==== RECORDS PROVIDED ====

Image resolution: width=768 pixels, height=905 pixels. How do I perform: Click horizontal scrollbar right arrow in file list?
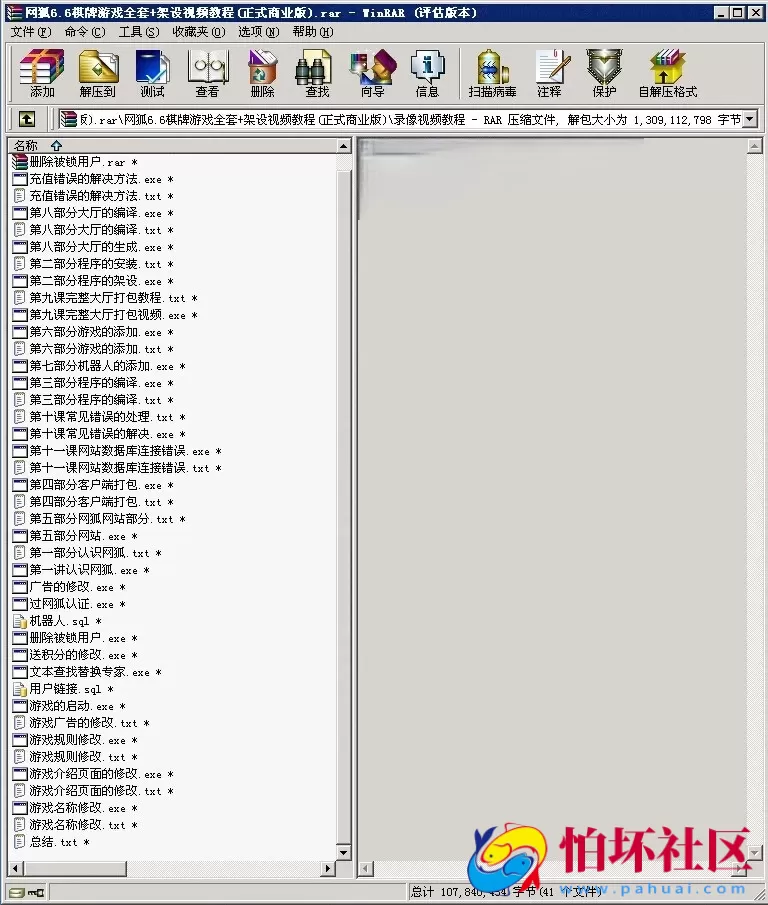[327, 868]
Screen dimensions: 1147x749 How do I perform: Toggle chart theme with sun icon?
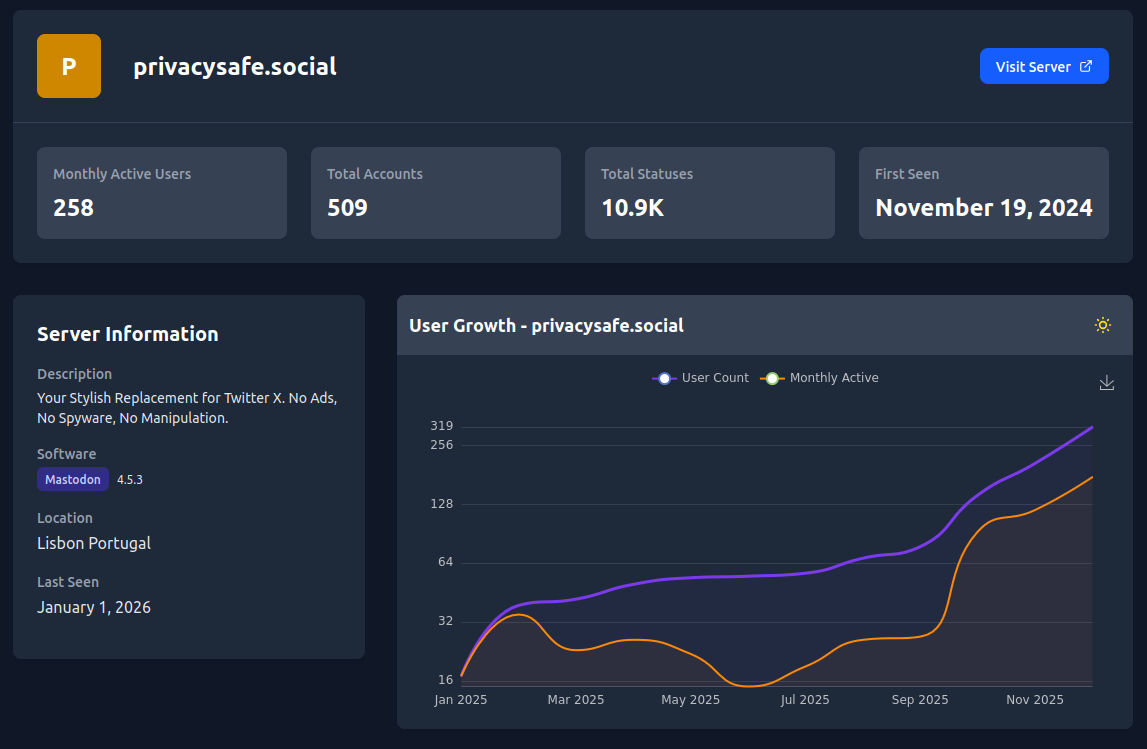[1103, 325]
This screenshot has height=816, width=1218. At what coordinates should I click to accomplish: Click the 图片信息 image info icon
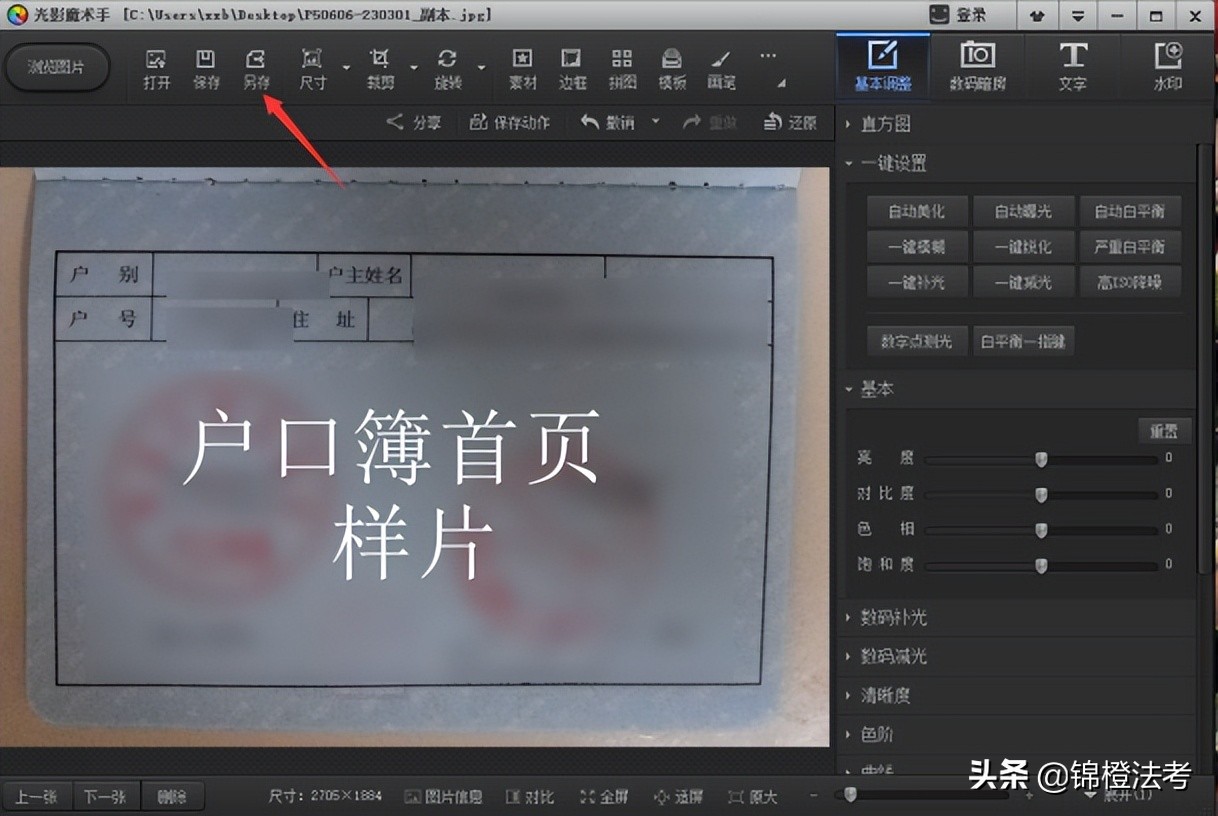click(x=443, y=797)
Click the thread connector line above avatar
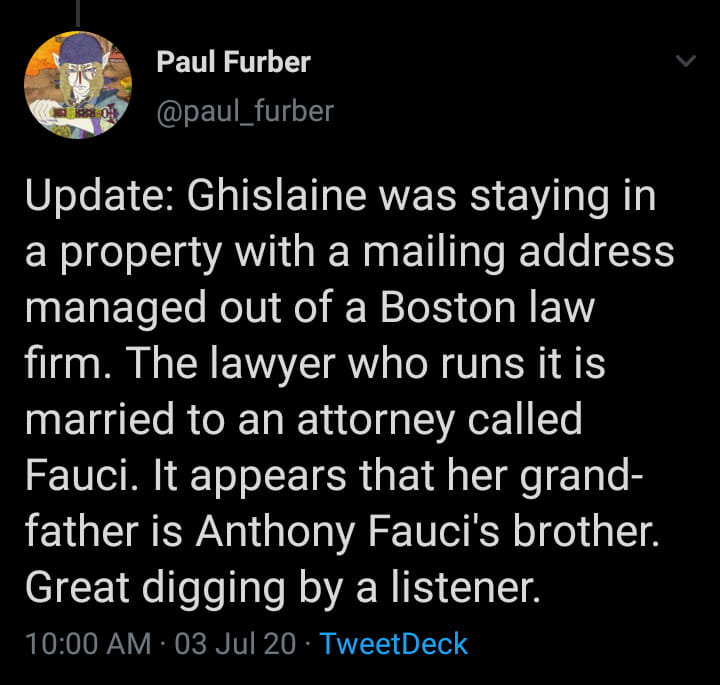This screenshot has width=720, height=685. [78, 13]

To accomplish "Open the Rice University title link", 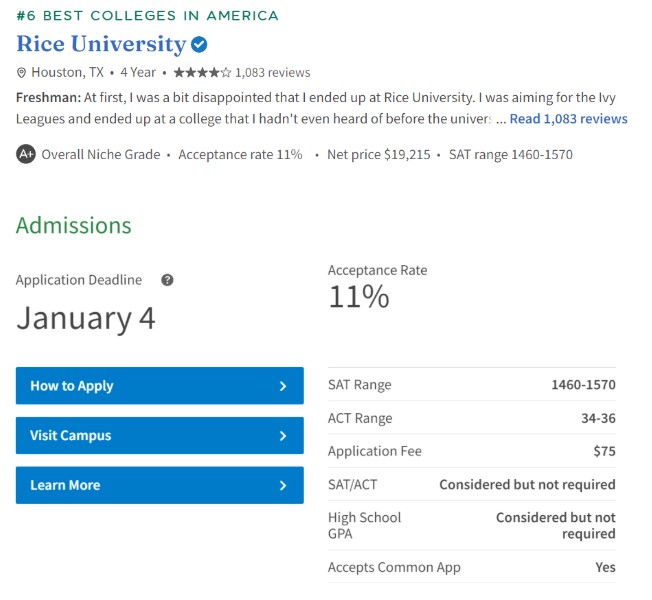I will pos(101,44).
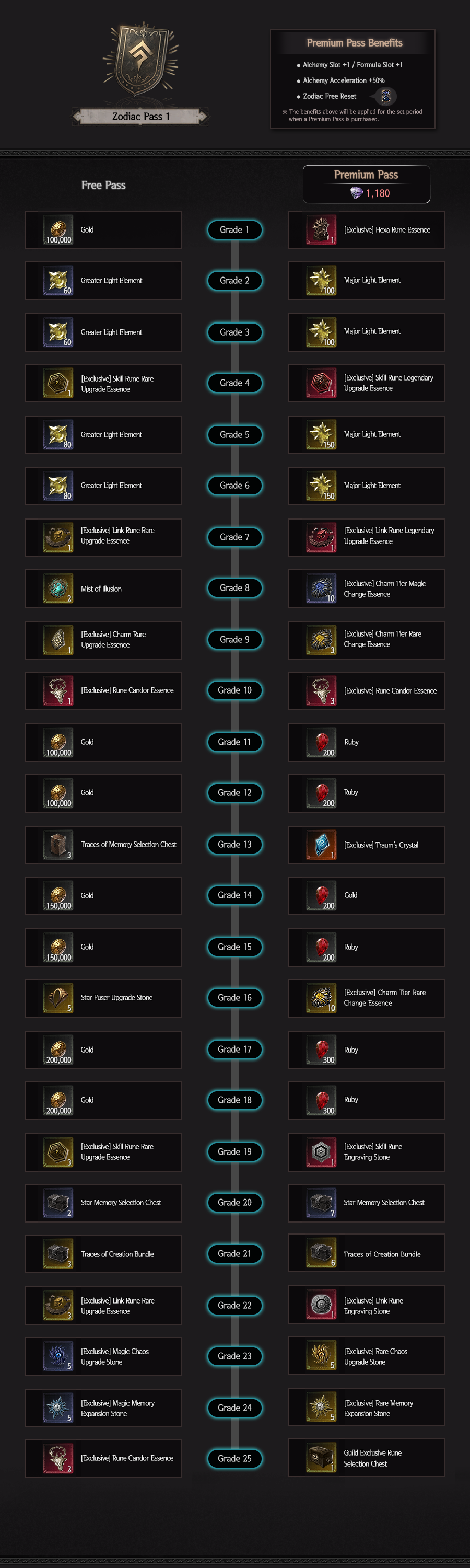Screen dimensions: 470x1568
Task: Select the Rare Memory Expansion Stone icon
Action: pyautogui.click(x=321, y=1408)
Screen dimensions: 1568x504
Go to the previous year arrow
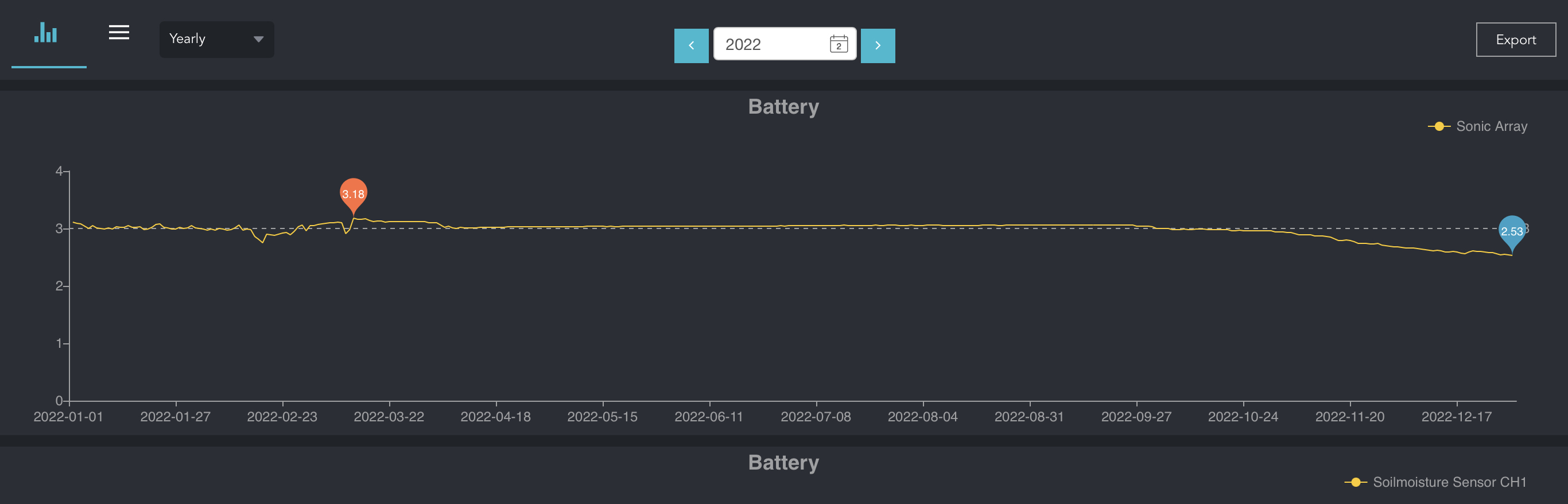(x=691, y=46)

====

■ YOUR OBJECTIVE
Only what runs from the line holding "Screen dimensions: 1568x504" through the end of the entries above is to be given again, exactly, with every picture omitted.

■ ANSWER TO THE PROBLEM
Screen dimensions: 1568x504
Go to the previous year arrow
(x=691, y=46)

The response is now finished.